Deco defende valor único para comissões cobradas pela banca no crédito à habitação


 

Lusa/AO Online   Economia   22 de Dez de 2008, 15:25

A Deco Proteste defendeu hoje num estudo sobre as comissões cobradas pelos bancos no crédito à habitação a "aplicação de um único valor no início do contrato, para evitar abusos e confusões".

  Segundo a Deco, o Banco de Portugal deverá regulamentar a situação, passando a taxa a ser a mesma para todos os bancos, isto para obviar o aumento nas comissões, que registou um máximo de 39 por cento em três anos.

    Um estudo da Deco ProTeste a 19 bancos sobre as comissões cobradas no crédito à habitação, incidindo na avaliação da casa e na abertura do processo de crédito, entre os anos de 2006 e 2008, revela que se registou um aumento máximo de 39 por cento.

    A investigação incidiu nas comissões cobradas na abertura do processo e na avaliação feita da casa pelo engenheiro ou outro técnico, tendo as comissões "variado entre menos 7,9 e 39 por cento", explicou à Lusa o economista Vinay Pranjivan, da Deco.

    Segundo o economista, naquele período de tempo, "um banco baixou a comissão, seis não mexeram nas comissões, tendo os outros restantes aumentado entre 5,4 e 39 por cento".

    As taxas de comissão cobrada pelos bancos oscilam entre os 175 e os 560 euros e, em "dez casos, o aumento foi superior à inflação".

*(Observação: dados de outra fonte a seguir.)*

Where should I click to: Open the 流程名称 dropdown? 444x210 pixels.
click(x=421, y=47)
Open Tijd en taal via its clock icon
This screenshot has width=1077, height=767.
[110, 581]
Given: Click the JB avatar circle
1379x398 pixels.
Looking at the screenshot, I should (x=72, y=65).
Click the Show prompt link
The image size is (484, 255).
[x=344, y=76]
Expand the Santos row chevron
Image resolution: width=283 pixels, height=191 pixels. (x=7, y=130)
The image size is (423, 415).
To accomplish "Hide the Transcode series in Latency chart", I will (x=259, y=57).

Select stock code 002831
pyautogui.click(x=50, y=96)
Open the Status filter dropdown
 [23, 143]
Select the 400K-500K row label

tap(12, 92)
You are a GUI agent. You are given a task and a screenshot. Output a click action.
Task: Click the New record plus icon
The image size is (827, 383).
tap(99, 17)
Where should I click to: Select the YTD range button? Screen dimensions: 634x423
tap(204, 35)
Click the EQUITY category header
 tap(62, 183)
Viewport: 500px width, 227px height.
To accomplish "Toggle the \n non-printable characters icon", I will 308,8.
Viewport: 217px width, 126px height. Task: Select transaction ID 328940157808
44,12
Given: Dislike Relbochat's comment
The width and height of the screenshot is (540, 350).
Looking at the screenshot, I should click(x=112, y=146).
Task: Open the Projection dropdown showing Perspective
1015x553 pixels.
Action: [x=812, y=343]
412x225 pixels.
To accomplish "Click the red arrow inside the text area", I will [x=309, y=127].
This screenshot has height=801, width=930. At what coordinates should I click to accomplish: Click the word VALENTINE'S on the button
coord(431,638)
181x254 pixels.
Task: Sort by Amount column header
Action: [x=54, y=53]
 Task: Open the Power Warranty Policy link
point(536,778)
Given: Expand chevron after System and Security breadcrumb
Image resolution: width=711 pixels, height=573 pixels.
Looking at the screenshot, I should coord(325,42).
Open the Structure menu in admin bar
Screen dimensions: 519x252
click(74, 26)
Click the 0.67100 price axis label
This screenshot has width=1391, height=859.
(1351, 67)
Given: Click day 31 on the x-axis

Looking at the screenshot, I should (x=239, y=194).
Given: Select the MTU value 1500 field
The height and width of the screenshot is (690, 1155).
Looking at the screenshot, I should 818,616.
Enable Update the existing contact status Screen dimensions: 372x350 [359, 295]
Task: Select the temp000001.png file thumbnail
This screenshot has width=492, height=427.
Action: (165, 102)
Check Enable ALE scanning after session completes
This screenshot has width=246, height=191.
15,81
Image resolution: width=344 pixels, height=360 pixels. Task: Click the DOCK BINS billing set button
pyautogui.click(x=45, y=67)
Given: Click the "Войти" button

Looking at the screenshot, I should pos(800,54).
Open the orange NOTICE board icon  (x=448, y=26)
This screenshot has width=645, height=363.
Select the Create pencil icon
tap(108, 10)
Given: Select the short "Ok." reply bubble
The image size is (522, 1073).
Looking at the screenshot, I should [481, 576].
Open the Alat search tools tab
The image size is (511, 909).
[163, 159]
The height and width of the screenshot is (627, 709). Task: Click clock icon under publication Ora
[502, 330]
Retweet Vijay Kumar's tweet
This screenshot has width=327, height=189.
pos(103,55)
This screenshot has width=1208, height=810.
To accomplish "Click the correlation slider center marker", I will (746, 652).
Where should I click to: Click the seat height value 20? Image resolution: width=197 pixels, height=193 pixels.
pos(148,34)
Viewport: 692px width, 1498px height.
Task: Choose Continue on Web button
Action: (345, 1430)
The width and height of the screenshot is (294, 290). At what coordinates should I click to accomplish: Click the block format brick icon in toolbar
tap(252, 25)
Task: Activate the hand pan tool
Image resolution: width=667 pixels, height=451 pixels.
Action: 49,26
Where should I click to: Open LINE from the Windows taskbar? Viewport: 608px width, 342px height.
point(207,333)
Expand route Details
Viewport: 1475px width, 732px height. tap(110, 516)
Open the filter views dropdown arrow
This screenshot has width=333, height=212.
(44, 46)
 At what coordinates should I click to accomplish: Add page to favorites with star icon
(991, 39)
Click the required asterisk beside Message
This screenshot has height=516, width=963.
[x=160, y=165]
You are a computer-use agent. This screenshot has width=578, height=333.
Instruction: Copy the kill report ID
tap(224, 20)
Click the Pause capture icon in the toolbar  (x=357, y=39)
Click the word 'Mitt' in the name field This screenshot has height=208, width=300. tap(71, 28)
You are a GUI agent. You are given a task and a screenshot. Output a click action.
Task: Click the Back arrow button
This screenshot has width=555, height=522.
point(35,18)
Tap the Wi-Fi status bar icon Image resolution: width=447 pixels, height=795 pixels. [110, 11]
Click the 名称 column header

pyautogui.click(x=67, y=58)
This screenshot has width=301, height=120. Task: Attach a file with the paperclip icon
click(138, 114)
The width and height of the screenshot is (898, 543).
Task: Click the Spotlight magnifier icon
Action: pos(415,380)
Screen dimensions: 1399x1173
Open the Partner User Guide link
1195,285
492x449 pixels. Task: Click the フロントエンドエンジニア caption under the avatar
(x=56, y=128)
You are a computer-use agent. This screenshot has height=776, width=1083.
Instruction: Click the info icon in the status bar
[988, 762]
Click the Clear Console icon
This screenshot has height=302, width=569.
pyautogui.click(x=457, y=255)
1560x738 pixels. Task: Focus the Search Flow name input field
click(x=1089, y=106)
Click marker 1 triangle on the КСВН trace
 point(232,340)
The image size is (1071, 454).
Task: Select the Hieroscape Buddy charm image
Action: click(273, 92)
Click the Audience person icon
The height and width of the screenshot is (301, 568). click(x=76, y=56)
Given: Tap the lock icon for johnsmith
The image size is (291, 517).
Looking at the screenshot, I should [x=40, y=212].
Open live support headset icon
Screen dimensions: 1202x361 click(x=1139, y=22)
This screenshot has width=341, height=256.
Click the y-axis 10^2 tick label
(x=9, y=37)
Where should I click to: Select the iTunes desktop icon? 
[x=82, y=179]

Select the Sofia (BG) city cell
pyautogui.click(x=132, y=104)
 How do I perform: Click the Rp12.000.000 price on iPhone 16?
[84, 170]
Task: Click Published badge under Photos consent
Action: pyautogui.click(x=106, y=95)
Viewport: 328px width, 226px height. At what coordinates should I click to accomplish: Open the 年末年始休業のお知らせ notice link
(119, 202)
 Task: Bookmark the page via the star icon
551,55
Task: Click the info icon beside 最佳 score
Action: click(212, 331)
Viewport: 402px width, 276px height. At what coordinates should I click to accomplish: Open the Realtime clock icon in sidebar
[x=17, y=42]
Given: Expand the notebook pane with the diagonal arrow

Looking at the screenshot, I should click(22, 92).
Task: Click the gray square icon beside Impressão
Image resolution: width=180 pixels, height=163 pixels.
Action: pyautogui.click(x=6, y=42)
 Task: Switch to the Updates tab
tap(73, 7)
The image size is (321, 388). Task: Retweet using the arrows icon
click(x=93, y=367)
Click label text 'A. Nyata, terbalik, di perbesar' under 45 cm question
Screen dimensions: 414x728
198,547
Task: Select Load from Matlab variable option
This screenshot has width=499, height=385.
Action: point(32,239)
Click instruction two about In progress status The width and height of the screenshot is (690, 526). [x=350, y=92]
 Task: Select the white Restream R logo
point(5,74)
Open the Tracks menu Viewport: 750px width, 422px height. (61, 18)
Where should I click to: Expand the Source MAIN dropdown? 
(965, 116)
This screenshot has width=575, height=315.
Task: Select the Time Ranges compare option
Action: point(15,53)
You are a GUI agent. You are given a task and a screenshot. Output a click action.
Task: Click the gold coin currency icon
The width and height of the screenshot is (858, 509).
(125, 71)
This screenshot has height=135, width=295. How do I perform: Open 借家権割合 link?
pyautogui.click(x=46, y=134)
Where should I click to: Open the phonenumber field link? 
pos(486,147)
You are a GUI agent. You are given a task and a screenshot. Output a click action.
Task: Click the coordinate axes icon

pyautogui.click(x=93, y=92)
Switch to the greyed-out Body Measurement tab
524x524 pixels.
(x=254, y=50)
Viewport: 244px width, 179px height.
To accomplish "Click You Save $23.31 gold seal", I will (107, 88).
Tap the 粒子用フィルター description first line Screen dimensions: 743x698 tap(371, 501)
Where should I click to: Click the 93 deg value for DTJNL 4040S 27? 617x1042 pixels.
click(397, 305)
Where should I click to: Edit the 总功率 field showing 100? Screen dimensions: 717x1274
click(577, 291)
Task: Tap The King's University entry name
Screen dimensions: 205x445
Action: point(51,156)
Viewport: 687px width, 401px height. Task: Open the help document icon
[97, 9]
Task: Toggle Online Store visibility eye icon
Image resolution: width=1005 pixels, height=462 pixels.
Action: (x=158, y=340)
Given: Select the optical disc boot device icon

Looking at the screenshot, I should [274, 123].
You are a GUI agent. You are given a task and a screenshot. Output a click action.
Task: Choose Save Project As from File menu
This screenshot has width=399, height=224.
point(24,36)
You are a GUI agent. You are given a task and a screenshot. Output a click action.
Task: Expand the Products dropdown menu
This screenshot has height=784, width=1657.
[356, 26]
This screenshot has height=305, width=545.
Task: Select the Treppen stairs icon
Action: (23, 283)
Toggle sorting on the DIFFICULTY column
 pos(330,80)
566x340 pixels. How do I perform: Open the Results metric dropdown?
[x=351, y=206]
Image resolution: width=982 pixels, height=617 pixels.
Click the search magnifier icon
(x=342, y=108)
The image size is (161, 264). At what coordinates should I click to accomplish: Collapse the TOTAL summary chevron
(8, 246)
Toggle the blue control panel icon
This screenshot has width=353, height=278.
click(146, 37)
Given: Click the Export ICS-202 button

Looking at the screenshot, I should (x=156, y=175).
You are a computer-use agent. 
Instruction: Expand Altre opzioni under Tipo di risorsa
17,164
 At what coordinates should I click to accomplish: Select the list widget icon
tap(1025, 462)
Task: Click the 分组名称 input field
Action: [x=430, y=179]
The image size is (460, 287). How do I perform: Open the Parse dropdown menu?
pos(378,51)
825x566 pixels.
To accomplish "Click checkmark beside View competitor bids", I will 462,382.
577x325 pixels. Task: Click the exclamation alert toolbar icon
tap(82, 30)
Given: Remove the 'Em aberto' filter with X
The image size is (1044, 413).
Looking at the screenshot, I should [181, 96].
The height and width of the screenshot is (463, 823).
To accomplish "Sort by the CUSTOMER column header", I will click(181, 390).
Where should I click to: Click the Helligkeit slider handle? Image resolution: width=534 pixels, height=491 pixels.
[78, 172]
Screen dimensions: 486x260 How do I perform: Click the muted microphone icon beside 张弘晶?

    A Deco considera que tais aumentos "destinam-se a compensar a perda de receitas, decorrente das "alterações à lei dos últimos dois anos, levando a que as instituições bancárias "aumentem as comissões no início do contrato".

    Um outro aspecto tem a ver com a última prestação e o cancelamento da hipoteca , "acto que custa 72 euros na Conservatória do Registo Predial, havendo alguns bancos a cobrarem uma comissão para o distrate da hipoteca, "atitude que a Deco considera ilegal".

    No caso do distrate, a Deco aconselha a que o consumidor a amortizar os empréstimos uns meses antes, de modo a pagar apenas 0,5 ou 2 por cento do montante que liquida, consoante a taxa.

    Para a Deco, o "Banco de Portugal deve obrigar os bancos a aplicar um só valor no início, e para "evitar abuso e confusões, o nome da comissão deve ser igual em todas as instituições bancárias".

    Relativamente ao distrate, o economista Vinay Pranjvan, explica que decreto-lei 51/2007, no seu artº 8, veio limitar as amortizações , confirmado posteriormente por uma carta-circular do Banco de Portugal, (ponto 3), que "no entender da Deco não deve ser cobrada qualquer comissão de distrate".

    Sobre este assunto, a Deco adintou já ter comunicado as"exigências ao Banco de Portugal e à Secretaria de Estado da Defesa do Consumidor", para "actuarem rapidamente e em conformidade".

    A Lusa tentou obter um comentário do secretário de Estado da Defesa do Consumidor, mas até ao momento não foi possível.